Database Dumps

It’s often useful to allow users to download a complete CKAN database in a dumpfile.

In addition, a CKAN administrator would like to easily backup and restore a CKAN database.

Creating a Dump

We provide two paster methods to create dumpfiles.

  • db simple-dump-json - A simple dumpfile, useful to create a public listing of the datasets with no user information. All datasets are dumped, including deleted datasets and ones with strict authorization. These may be in JSON or CSV format.
  • db dump - A more complicated dumpfile, useful for backups.

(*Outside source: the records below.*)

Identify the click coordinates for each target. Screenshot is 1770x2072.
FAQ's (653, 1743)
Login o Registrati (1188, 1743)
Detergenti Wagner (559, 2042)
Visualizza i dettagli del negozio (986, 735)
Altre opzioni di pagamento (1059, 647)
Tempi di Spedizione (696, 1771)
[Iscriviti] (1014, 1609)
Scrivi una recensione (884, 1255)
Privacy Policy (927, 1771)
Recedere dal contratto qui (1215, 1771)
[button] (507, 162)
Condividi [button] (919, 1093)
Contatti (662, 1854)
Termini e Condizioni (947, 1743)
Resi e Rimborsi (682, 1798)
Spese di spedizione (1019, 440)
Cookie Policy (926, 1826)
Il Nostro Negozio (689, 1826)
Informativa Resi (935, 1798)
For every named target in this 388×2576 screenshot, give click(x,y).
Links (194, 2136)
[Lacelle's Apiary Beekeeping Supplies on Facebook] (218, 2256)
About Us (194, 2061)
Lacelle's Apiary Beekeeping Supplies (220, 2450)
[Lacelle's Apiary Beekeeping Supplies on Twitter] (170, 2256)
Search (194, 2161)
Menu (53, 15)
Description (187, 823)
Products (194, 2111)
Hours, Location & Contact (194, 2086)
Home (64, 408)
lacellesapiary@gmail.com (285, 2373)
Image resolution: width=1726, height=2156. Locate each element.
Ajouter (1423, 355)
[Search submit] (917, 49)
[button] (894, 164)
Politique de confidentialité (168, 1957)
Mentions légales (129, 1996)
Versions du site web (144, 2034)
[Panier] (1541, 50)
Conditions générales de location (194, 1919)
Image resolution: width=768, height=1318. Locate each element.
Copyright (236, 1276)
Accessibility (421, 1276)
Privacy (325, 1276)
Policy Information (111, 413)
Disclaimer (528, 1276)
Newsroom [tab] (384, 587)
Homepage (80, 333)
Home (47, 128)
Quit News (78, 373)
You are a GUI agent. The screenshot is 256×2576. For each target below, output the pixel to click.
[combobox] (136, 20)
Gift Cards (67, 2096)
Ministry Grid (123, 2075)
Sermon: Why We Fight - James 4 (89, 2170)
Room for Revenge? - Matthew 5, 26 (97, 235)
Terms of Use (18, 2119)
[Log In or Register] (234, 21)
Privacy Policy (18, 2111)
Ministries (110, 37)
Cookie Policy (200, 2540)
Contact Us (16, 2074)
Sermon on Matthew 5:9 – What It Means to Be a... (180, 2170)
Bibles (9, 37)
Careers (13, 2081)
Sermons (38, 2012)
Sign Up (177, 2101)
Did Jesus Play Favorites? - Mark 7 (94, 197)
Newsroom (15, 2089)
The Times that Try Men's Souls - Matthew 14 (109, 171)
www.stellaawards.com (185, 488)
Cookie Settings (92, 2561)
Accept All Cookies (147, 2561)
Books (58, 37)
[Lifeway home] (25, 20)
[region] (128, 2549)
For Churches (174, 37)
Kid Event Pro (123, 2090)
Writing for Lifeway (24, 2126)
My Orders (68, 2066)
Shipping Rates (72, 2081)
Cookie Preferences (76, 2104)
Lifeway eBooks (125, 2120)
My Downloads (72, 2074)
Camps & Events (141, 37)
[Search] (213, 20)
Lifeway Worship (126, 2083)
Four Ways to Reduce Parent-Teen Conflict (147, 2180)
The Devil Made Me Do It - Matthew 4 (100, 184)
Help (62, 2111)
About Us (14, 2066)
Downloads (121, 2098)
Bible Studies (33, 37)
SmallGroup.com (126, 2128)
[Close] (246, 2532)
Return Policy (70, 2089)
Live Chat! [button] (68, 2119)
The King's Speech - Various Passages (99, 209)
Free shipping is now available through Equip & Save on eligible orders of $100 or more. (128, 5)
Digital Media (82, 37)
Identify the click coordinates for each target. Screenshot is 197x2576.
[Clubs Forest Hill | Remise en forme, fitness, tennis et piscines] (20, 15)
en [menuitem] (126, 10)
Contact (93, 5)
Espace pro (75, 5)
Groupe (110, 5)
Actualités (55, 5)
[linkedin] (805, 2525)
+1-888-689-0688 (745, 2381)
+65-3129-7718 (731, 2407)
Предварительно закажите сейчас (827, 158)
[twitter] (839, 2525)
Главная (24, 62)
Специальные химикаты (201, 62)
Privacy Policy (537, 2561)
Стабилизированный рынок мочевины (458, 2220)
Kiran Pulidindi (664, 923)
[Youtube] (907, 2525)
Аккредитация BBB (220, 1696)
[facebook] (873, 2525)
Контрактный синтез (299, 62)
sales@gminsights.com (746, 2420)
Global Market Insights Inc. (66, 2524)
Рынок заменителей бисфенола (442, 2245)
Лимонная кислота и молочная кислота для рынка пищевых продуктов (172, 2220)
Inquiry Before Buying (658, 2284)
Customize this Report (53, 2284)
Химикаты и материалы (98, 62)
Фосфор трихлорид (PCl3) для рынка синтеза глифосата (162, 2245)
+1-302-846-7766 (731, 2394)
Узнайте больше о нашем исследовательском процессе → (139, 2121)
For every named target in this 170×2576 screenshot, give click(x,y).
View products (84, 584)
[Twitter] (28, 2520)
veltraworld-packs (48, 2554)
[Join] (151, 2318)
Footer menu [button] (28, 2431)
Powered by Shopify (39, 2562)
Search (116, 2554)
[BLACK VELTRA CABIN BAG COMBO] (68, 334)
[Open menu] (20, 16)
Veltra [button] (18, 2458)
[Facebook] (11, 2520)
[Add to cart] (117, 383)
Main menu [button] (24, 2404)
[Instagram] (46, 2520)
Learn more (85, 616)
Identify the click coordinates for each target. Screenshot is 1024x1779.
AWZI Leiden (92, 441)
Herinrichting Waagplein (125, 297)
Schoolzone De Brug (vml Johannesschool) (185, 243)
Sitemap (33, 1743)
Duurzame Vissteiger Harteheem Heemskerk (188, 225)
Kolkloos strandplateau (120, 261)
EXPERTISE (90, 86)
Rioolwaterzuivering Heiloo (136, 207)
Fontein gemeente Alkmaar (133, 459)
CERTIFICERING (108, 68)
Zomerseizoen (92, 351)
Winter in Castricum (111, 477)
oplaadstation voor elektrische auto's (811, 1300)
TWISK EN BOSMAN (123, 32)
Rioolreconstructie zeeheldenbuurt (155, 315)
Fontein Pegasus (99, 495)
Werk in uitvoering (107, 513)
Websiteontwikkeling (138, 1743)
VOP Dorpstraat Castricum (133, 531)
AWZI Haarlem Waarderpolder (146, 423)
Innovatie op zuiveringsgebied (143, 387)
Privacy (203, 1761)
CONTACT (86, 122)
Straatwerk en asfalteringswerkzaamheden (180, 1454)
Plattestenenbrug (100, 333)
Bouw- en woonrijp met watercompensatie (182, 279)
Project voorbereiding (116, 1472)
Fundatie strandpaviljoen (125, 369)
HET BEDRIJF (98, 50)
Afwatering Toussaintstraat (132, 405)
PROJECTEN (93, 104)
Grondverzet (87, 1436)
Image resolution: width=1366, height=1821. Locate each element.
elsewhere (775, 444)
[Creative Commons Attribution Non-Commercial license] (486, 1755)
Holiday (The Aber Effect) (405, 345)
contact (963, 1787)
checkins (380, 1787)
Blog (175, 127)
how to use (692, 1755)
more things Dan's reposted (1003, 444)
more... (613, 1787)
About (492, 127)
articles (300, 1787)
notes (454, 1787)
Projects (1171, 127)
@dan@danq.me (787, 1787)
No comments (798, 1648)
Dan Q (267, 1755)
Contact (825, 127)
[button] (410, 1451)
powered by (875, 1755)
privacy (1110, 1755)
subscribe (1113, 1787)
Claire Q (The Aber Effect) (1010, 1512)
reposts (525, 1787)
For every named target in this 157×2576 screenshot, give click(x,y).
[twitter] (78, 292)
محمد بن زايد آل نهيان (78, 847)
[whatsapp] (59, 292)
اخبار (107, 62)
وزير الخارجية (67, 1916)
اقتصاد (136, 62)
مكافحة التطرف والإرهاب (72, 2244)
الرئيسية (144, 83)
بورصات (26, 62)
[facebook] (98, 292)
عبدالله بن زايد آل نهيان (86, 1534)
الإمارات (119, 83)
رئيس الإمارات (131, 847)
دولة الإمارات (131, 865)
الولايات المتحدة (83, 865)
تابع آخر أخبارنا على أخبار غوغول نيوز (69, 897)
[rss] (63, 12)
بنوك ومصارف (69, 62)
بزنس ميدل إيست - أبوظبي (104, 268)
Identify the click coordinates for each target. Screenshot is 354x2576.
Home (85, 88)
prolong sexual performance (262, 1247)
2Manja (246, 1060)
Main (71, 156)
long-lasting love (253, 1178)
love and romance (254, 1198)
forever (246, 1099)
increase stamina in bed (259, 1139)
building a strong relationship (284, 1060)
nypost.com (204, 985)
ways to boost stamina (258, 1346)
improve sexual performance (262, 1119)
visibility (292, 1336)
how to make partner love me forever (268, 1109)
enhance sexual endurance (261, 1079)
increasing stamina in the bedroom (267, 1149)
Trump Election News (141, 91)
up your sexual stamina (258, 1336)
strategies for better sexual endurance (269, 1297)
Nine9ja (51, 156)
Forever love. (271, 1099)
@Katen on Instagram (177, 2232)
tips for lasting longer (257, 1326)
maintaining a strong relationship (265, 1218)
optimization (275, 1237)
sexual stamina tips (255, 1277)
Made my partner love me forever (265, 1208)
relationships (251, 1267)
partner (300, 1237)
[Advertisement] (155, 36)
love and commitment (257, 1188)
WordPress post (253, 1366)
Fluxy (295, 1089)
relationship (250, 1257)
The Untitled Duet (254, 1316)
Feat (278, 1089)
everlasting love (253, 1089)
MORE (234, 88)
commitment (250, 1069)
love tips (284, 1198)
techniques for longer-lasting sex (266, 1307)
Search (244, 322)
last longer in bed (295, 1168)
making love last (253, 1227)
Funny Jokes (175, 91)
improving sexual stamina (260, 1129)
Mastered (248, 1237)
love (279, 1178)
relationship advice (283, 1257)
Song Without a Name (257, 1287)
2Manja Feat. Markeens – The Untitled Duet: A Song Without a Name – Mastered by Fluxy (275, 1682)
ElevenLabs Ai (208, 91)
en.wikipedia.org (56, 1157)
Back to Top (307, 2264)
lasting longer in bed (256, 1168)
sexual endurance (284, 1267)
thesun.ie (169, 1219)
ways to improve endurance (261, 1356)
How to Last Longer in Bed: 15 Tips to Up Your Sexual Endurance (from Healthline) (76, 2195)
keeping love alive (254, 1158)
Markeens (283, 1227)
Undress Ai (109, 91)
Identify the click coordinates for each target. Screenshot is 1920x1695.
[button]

Replicates the database completely, including users, their personal info and API keys, and hence should be kept private. This is in the format of SQL commands.

For more information on paster, see Common CKAN Administrator Tasks.

Using db simple-dump-json

If you are using a Python environment, as part of a development installation, first enable the environment:

. /home/okfn/var/srvc/ckan.net/pyenv/bin/activate || exit 1

Then create and zip the dumpfile:

paster --plugin=ckan db simple-dump-json /var/srvc/ckan/dumps/ckan.net-daily.json --config=/etc/ckan/std/std.ini
gzip /var/srvc/ckan/dumps/ckan.net-daily.json

Change simple-dump-json to simple-dump-csv if you want CSV format instead of JSON.

Backing up - db dump

If you are using a Python environment, as part of a development installation, first enable the environment:

. /var/srvc/ckan/pyenv/bin/activate || exit 1

Then create and zip the dumpfile:

paster --plugin=ckan db dump /var/srvc/ckan/dumps/ckan.net-daily --config=/etc/ckan/std/std.ini
gzip /var/srvc/ckan/dumps/ckan.net-daily

Restoring a database - db load

To restore the dump to the database, us db load.

You either need a freshly created database (i.e. using createdb) or take the existing one and clean (wipe) it:

paster --plugin=ckan db clean --config=/etc/ckan/std/std.ini

Now you can ‘db load’ the dump file:

paster --plugin=ckan db load /var/srvc/ckan/dumps/ckan.net-daily --config=/etc/ckan/std/std.ini

Daily Dumps

You can set the dump(s) to be created daily with a cron job.

Edit your user’s cron config:

$ crontab -e

Now add a line such as this:

0 21 * * * /home/okfn/var/srvc/ckan.net/dump.sh

Now create the dump.sh to contain the paster db dump command from above.

Serving the Files

Some simple additions to the Apache config can serve the files to users in a directory listing. This is ideal for the JSON/CSV simple dumps, but obviously not ideal for the SQL dump containing private user information.

To do this, add these lines to your virtual host config (e.g. /etc/apache2/sites-enabled/ckan.net):

Alias /dump/ /home/okfn/var/srvc/ckan.net/dumps/

# Disable the mod_python handler for static files
<Location /dump>
    SetHandler None
    Options +Indexes
</Location>